Collection entries
=== Section Start ===

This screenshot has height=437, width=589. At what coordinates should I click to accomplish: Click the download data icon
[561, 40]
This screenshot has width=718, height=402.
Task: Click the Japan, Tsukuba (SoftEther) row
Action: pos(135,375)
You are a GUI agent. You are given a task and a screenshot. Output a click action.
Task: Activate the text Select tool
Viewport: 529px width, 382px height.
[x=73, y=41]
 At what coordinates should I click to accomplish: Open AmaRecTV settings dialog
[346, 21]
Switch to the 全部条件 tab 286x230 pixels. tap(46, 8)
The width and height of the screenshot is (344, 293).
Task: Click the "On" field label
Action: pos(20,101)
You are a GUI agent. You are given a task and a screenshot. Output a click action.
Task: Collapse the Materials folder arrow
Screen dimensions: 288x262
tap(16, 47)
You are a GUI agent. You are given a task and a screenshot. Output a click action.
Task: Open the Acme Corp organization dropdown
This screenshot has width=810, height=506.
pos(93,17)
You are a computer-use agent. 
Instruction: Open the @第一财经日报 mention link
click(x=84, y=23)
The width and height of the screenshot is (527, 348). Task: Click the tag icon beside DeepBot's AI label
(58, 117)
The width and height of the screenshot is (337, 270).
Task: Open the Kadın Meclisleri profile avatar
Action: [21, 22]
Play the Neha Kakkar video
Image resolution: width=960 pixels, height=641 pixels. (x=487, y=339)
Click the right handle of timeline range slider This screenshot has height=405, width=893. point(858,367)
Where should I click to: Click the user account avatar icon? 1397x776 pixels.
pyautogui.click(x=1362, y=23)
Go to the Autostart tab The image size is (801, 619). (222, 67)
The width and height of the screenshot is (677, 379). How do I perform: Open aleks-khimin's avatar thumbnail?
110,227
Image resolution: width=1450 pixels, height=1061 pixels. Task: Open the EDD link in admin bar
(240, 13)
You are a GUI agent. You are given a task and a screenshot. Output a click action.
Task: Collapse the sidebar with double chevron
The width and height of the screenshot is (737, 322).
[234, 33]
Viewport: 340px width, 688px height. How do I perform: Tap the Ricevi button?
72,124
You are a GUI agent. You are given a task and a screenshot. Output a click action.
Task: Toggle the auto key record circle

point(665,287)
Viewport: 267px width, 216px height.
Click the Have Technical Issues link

=== Section End ===

▸ **ACTIVITY**
Among the entries above, identify all lines with "Collapse" and copy them.

▸ **SOLUTION TO THIS TASK**
Task: Collapse the Materials folder arrow
Task: Collapse the sidebar with double chevron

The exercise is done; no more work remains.